Home

Awesome

FastBlend: a Model-Free Algorithm That Can Make Your Video Smooth

This is a model-free algorithm that can make your video smooth. You can remove the flicker in your video, or render a fluent video using a series of keyframes.

paper

ConfyUI-extension

Usage

Use FastBlend in Stable-Diffusion-Webui

  1. Open "Extensions" tab.
  2. Open "Install from URL" tab in the tab.
  3. Enter https://github.com/Artiprocher/sd-webui-fastblend.git to "URL for extension's git repository".
  4. Press "Install" button.
  5. Wait for 5 seconds, and you will see the message "Installed into stable-diffusion-webui\extensions\sd-webui-fastblend.

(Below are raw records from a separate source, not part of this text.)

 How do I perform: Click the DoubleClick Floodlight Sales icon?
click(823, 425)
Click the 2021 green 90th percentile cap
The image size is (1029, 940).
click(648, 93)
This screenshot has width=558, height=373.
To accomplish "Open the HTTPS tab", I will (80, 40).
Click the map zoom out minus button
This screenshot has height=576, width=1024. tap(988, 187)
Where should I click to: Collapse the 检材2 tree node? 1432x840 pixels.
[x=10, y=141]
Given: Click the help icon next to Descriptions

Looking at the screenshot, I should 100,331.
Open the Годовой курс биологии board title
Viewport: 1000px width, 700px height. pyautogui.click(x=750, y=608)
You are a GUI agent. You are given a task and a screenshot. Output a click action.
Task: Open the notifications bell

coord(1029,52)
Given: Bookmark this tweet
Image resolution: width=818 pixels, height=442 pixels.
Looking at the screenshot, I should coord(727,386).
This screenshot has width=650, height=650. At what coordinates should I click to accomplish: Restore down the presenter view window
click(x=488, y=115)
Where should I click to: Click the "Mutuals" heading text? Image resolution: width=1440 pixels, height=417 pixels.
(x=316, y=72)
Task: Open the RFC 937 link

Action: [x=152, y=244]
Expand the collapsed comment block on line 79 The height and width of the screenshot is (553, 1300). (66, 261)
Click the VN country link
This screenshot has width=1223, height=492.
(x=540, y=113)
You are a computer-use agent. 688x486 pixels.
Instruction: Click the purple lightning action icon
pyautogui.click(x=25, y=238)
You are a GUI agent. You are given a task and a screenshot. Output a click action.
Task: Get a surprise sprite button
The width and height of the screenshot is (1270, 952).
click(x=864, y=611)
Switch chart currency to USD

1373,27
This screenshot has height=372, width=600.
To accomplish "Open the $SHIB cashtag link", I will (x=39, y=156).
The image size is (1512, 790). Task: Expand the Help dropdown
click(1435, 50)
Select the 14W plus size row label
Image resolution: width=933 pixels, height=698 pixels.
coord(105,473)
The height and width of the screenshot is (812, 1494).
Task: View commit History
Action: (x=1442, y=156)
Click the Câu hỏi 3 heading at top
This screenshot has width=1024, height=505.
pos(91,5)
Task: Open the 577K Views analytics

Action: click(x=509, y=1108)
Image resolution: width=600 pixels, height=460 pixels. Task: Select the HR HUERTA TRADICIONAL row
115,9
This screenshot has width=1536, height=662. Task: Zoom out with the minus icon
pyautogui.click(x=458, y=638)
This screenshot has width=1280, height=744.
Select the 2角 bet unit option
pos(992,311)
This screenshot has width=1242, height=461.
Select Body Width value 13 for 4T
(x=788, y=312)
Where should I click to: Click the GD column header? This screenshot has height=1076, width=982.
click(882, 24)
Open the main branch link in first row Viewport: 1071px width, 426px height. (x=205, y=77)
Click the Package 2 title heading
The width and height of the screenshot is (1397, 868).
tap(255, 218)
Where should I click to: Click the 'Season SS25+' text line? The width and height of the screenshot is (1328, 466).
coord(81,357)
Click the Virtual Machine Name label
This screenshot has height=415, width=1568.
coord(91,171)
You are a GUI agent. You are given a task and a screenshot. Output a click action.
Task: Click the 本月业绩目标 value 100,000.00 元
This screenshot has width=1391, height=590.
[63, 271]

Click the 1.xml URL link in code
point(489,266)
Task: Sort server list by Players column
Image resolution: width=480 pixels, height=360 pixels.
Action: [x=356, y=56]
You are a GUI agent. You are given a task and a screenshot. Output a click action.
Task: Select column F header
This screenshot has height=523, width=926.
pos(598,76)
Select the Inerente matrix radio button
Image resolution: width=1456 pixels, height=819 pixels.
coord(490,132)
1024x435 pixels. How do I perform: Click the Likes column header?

Use Installed tab to restart".
  6. Go to "Installed" tab, click "Check for updates", and then click "Apply and restart UI".
  7. You can see a FastBlend tab in the webui.
  8. Enjoy the coherent and fluent videos!

Use FastBlend in the Independent Webui

Install the packages in your Python environment:

pip install gradio numpy imageio imageio[ffmpeg] opencv-python-headless tqdm cupy-cuda12x

If your CUDA version is not v11.2 ~ 11.8, please read this document and install the corressponding version of cupy.

Then run the following command to launch the independent webui:

python independent_webui.py

Use FastBlend in your Python code

Install the packages as we described above.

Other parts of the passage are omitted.